- [What you need to do]
Your task is to show every line in the listing below that includes "image".

- [Data provided]
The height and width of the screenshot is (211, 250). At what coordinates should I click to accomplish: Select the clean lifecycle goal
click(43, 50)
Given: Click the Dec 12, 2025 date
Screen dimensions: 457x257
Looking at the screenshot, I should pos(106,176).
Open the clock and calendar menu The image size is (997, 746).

---

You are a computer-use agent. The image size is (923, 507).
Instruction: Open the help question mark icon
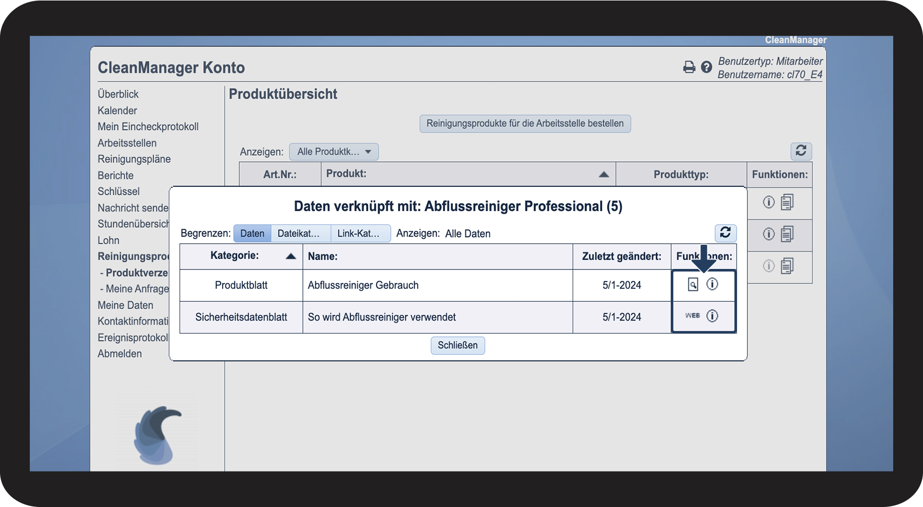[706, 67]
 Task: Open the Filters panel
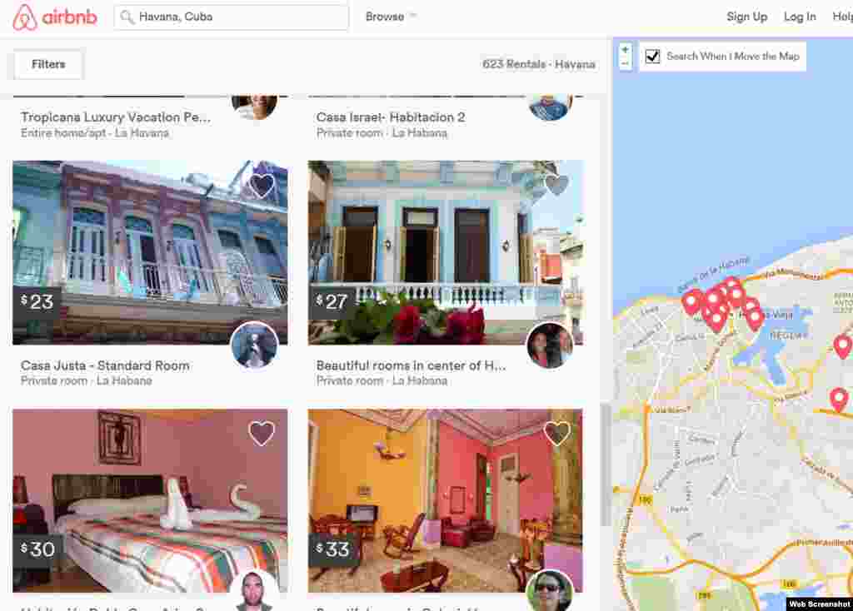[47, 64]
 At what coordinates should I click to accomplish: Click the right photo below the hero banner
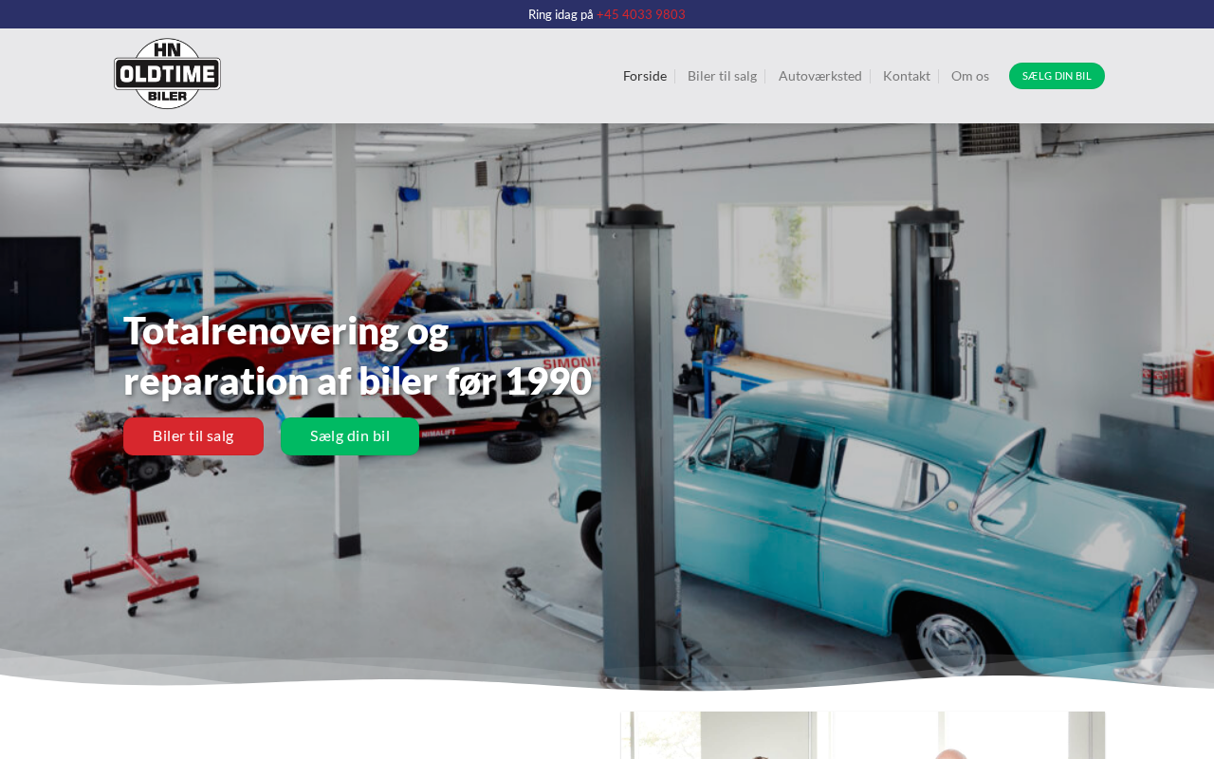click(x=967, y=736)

- [Exercise answer]
Open the clock and calendar menu The image size is (997, 746).
You are a computer-use agent. The image size is (923, 507).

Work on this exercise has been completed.